Est-ce la première fois que cela m’arrive ? Est-ce que j’ai déjà ressenti ceci ? Est-ce que je peux donner un exemple de ce que j’essaie d’expliquer ? Cerveau aux abonnés absents. (Il va sans dire que je vais me souvenir de l’exemple parfait 3 jours après.)
J’ai tendance à enfouir les souvenirs des bons moments et j’ai du mal relativiser
Je suis une personne plutôt pessimiste, et une professionnelle sans salaire du scénario catastrophe et de la généralisation. Pourtant, je suis sûre que quand je me dis que “ça” a toujours mal été, j’oublie probablement toute une série de moments où “ça” s’est en fait très bien passé.

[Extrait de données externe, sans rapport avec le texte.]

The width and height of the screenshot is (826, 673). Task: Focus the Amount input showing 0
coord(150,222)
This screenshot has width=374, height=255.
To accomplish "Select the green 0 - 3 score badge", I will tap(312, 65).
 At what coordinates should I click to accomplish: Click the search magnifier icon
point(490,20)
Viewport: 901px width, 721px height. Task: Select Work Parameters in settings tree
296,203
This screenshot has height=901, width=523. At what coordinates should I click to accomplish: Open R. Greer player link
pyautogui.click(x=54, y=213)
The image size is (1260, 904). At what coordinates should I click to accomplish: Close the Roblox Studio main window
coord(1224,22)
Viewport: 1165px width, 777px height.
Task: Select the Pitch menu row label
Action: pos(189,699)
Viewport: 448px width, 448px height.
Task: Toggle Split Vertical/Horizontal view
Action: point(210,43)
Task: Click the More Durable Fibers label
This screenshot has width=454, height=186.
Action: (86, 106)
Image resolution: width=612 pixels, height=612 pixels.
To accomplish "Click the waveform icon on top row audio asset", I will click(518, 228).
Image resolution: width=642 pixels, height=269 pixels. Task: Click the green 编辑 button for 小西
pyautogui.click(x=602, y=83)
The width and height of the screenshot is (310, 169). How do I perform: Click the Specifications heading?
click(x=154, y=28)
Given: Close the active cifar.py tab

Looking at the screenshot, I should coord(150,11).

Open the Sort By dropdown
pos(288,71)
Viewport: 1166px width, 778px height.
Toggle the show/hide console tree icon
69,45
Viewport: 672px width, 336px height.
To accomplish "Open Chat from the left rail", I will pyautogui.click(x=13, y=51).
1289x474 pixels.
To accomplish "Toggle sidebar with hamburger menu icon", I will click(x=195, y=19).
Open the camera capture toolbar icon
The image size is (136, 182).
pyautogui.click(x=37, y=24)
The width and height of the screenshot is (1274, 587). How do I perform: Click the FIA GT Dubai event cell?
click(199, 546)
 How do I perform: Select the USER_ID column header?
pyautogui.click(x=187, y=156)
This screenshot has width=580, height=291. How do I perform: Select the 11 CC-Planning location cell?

J’aimerais avoir une trace des bons moments que j’ai connus, mais aussi de mes réussites, de toutes les choses un peu folles que j’ai tentées (alors que parfois je trouve que ma vie est banale), de toutes les choses que j’ai osé faire (surtout quand je me décourage d’avance), de tous les retours positifs que j’ai reçus (en particulier quand j’ai envie de tout plaquer parce que ça ne sert à rien)…
Bref, dans un monde où j’ai du mal à relativiser, j’aimerais pouvoir consulter mes journaux comme des archives concrètes, non influencées par mon humeur du moment.
(Ceci dit, cela implique de ne pas oublier d’écrire son journal quand on est dans une bonne passe !)
Un petit mot de la fin sur le “journaling”
Ces dernières années, le fait de tenir un journal a été élevé au rang de hobby créatif, avec ses codes et ses produits. À mes yeux, le journaling a perdu de son côté pratique et/ou thérapeutique pour devenir une nouvelle tendance qui pousse à l’achat…
Alors, à toi qui hésite à te remettre à écrire juste pour toi, pour les bienfaits que cela peut t’apporter, qui n’arrive pas à te lancer car cela te semble compliqué… ne te sens pas obligé·e d’investir dans un carnet luxueux, de faire quelque chose d’esthétique, de créer des catégories et des modèles, ou que sais-je…
Pour moi, ce qui permet vraiment de bénéficier de l’écriture dans un journal personnel , c’est la spontanéité, le fait de laisser aller son stylo sans retenue, de continuer à écrire jusqu’à ce qu’on sèche. Et pour ça, pas besoin d’autocollants décoratifs ou d’une jolie couverture.
À lire aussi sur le blog : Comment éviter la surconsommation dans les hobbies
J'ai recommencé à tenir un journal il y a quelques années et si la partie "raconter ma vie à mon journal" me rebute souvent, j'adore commencer par des gratitudes. J'inscrit 3 gratitudes de ma journée. Ça m'aide à reprogrammer mon cerveau, pour voir le positif et ça me prend juste 15 minutes. En plus, ça me motive à ouvrir mon journal et souvent je prends le temps d'écrire bien d'autres choses par la suite.